“É bom sentir saudades, é sinal
que estamos vivos.” Repetiu-me inúmeras vezes o meu amigo nas primeiras
conversas que a internet nos permitiu. E com isto eu sorria por reconhecer
diversos significados carregados por esta simples frase. Dizendo isto ele
tentava desbloquear as minhas cordas vocais presas pela vontade de chorar ao
mesmo tempo que interpretava a sua própria dor por estar longe dos que ama. Sei
que para ele é mesmo assim, a saudade dá-lhe vida e só encontra energia nas
emoções fortes e cruas das quais se alimenta.
Com esta frase comecei a sentir a
saudade mais doce do que amarga. Ele tem razão, sentimos o pulsar do coração
com mais força sempre que a saudade nos bate à porta. Mas além disso sei que a
saudade e o amor andam de mãos dadas e quanto mais alto é o som da porta maior
é o amor que temos pela pessoa ausente.
Conheci este sentimento quando os
meus irmãos saíram de casa para estudar fora. O meu pai, seguindo o meu
soluçar, encontrava o corpo de menina encolhido atrás do sofá cinzento. Tentava
esconder a água salgada que corria dos meus olhos até ao chão. Muitas outras
lágrimas e bloqueios na garganta se seguiram, por todos os que amo
profundamente.
Há umas semanas atrás adormeci
abraçando uma t-shirt e repetindo a frase do meu amigo para abafar o som estridente
da porta. Sorri ao acordar. Percebi a intensidade do amor que nutro pelo meu
companheiro. “É tão bom sentir saudades” de uma forma tão intensa por alguém
que sabemos que vai regressar dentro de dois dias, alguém com quem partilhamos
o oxigénio do quarto e a temperatura média do leito todas as noites.
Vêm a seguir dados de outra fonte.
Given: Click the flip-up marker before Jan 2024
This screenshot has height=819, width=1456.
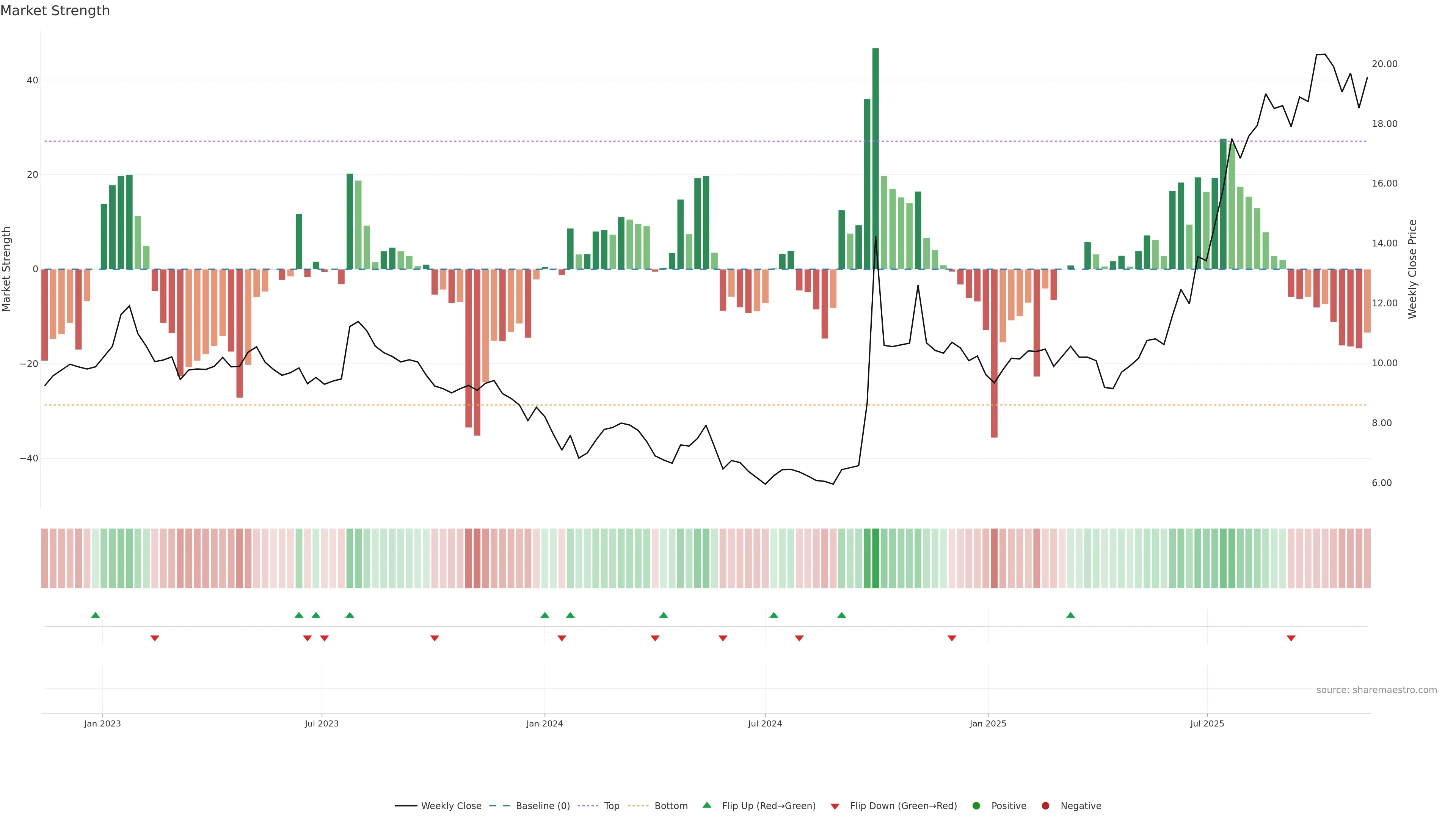Looking at the screenshot, I should [x=545, y=615].
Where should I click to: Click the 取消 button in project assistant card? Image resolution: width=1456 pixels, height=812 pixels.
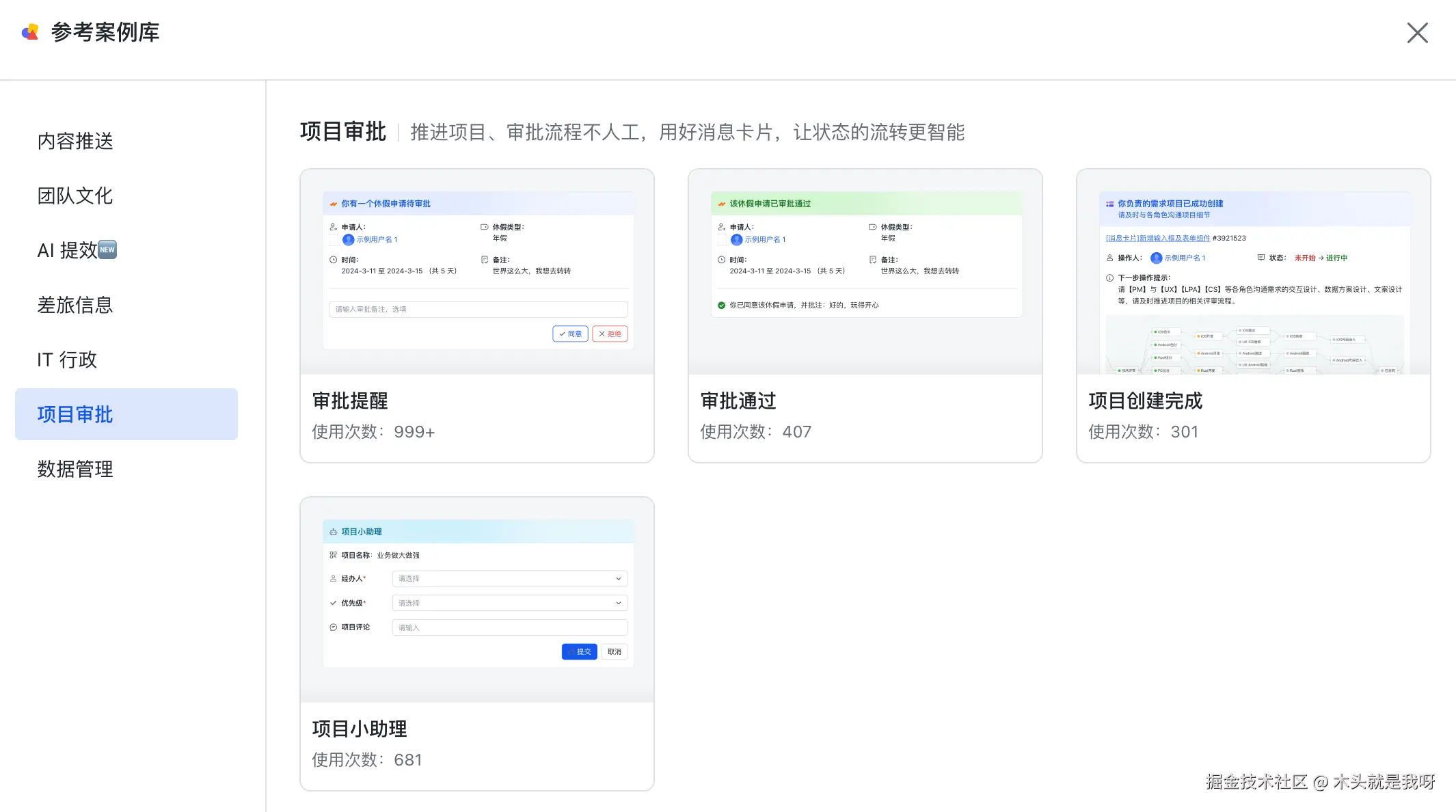click(615, 651)
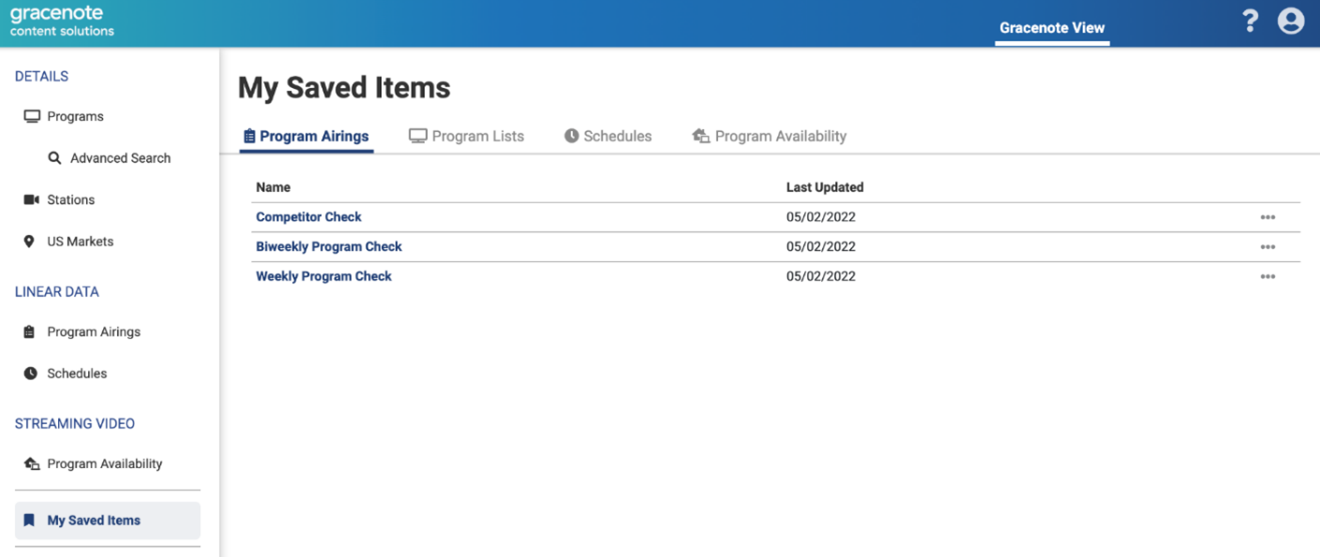This screenshot has width=1320, height=557.
Task: Select the Program Availability tab
Action: click(x=769, y=136)
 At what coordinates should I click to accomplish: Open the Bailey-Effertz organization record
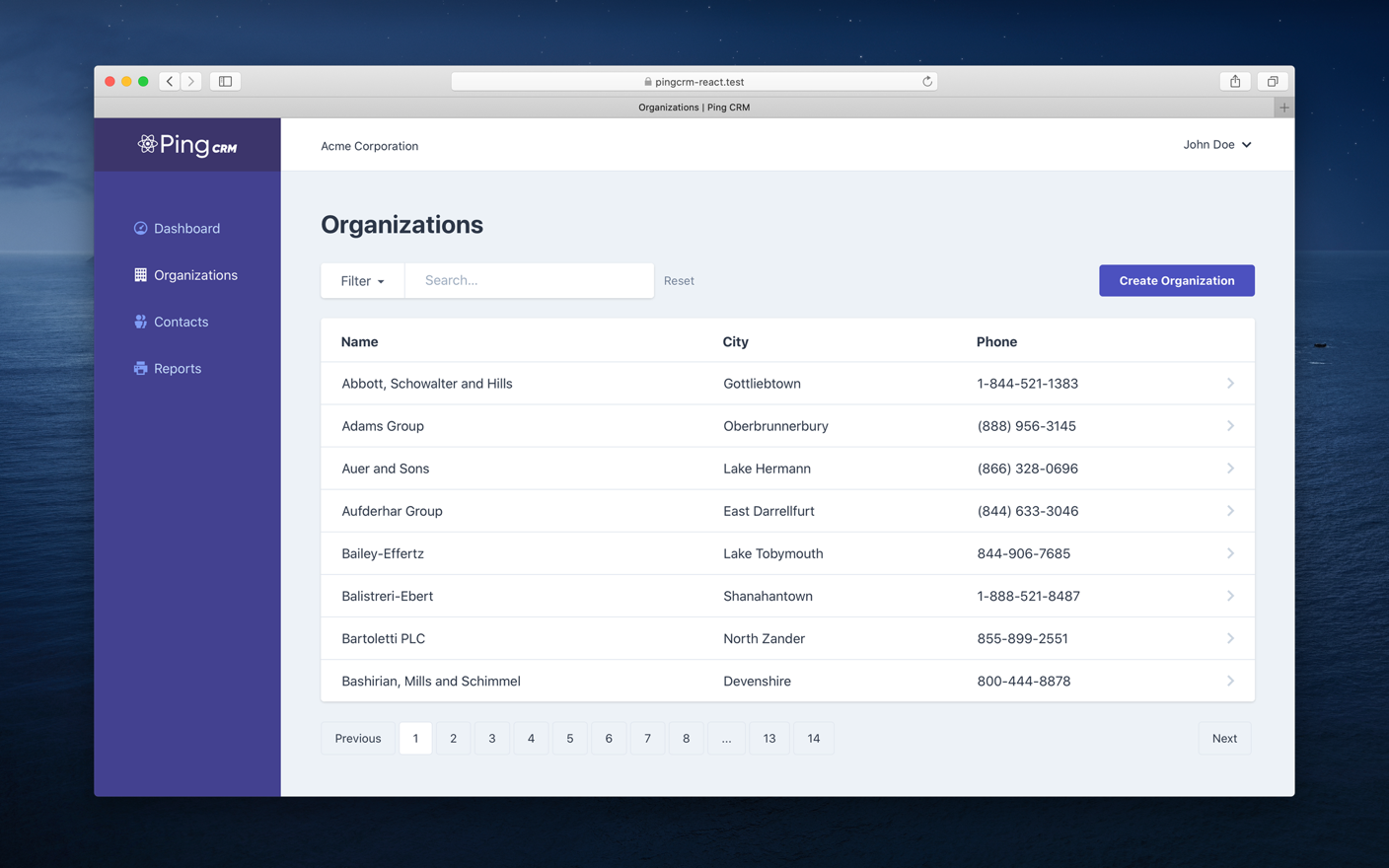pyautogui.click(x=383, y=553)
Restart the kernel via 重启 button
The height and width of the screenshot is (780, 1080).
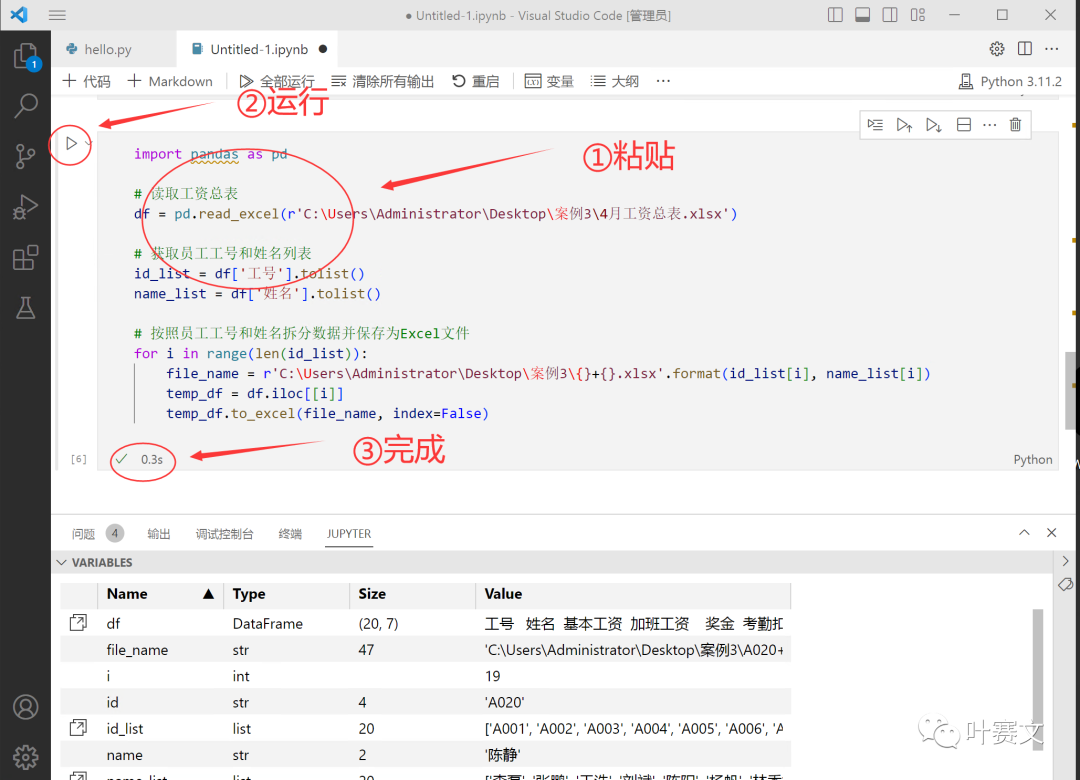pyautogui.click(x=477, y=81)
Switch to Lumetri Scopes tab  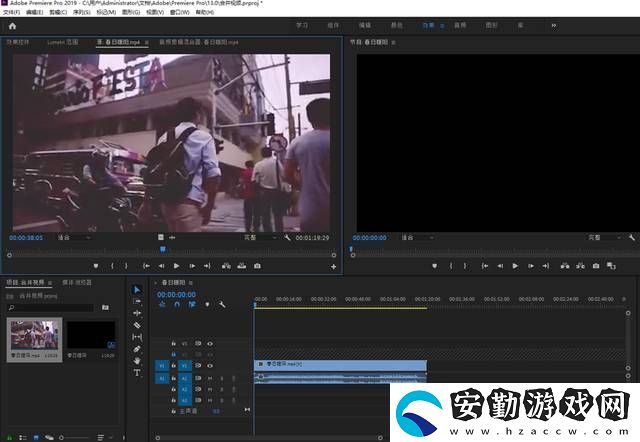point(63,42)
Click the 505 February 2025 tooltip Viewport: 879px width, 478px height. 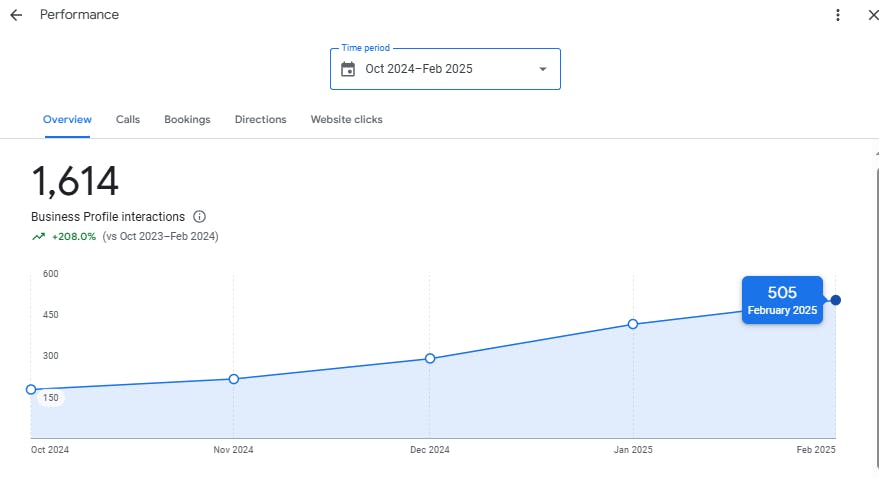[x=782, y=300]
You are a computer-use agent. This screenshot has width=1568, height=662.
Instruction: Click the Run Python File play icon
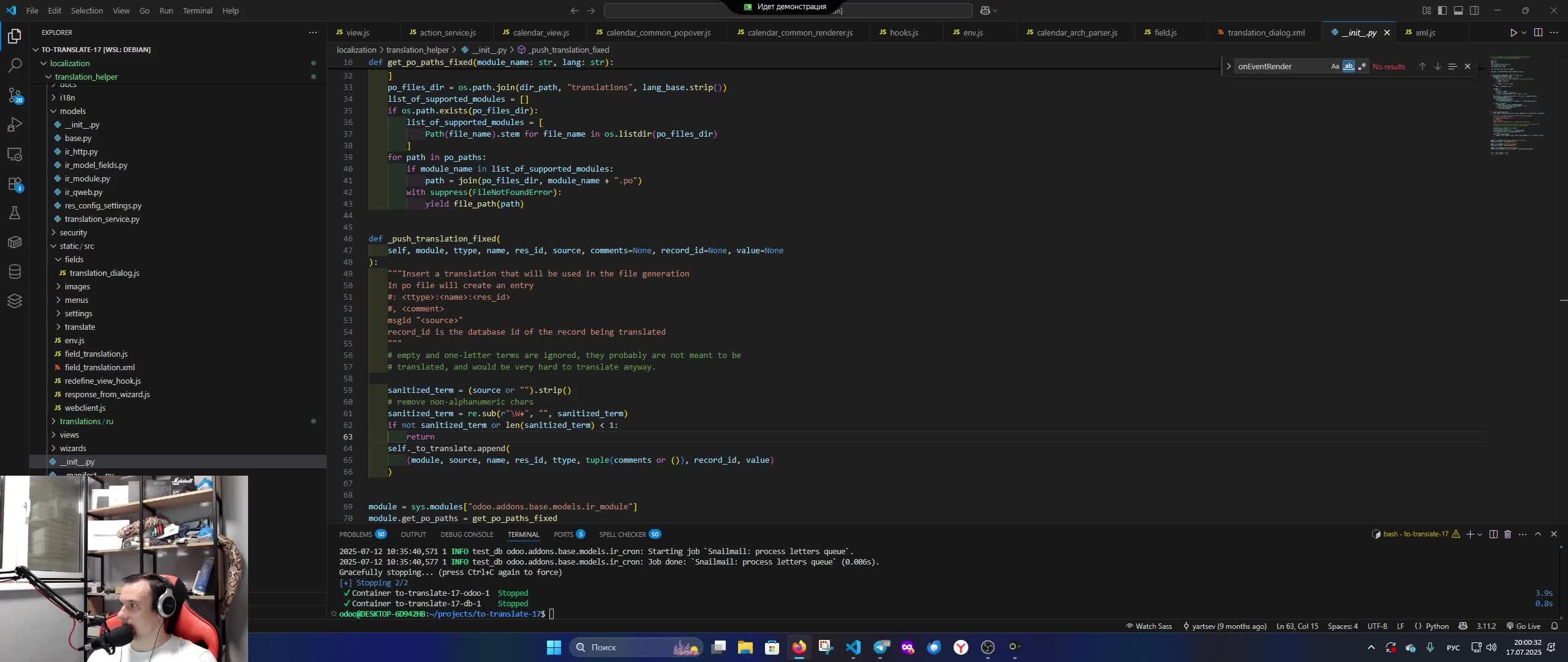[x=1513, y=32]
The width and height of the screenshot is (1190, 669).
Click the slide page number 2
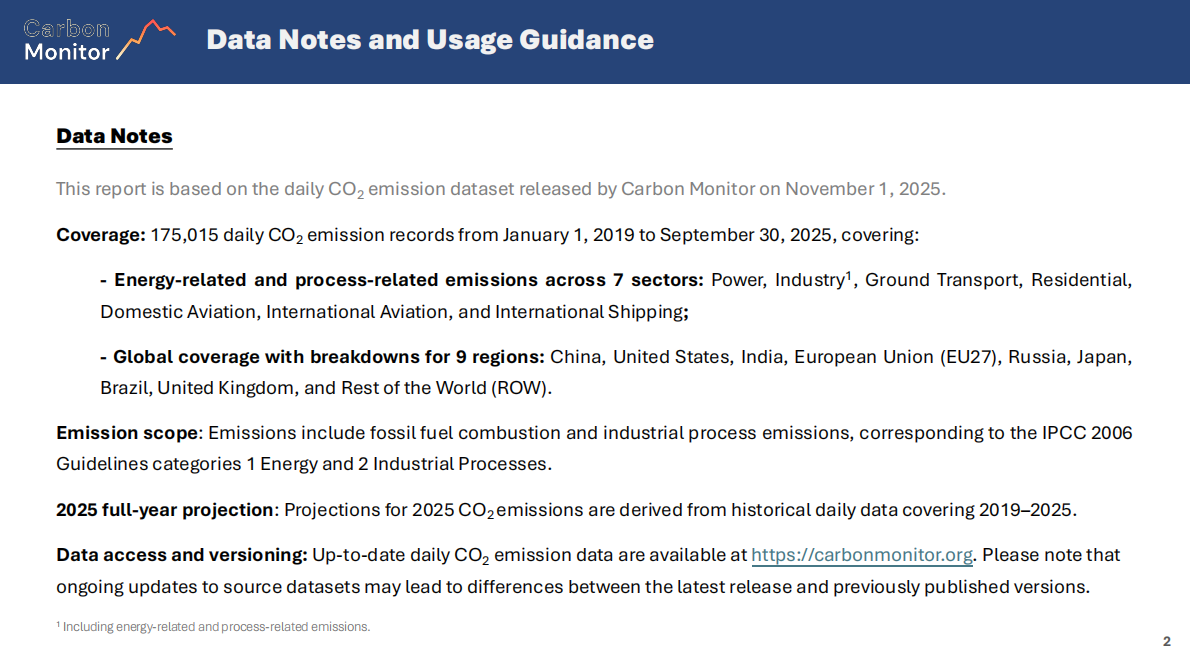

Reconhecemos assim um Amor maior do que qualquer paixão: o companheiro da nossa
vida; a pessoa por quem ouviremos eternamente o eco das batidas da saudade
mesmo que um dia não queira mais partilhar o oxigénio do nosso quarto.
Nessa mesma semana contemplei
umas fotografias dos meus avós paternos no ecrã do meu computador. Quem as
colocou na rede social estava longe de imaginar que os meus batimentos
cardíacos se sincronizavam com as gotas de água fundida pela saudade. Tive
poucos anos de vida partilhada com os meus avós mas as recordações e a herança
genética que deixaram no meu pai são suficientes para continuar a alimentar o
amor que sinto por eles.
Muitas vezes tenho saudades de
mim mesma. Contrariada pelas imposições da sociedade procuro perceber o que me
faz falta enquanto me submeto às ordens que indevidamente nos julgam. Amordaço
o meu ser para que não me achem conflituosa, retraio a minha espontaneidade
para que as minhas palavras não sejam interpretadas como as de uma pessoa
amargurada, dou menos de mim ao mundo com receio de multiplicar as cicatrizes
que outras vidas me deixaram… e tiro o combustível necessário para me aquecer e
energizar. Os ecos que ouço não me parecem as batidas da saudade (esta é muito
mais fácil de reconhecer quando é externa ao nosso próprio ser). São ecos mais estridentes,
ecos de culpa por não ser outra em vez de mim. Mas quando consigo sair da
espiral que me afunda percebo que afinal é a saudade de mim que me chama. E
então respiro profundamente e sorrio.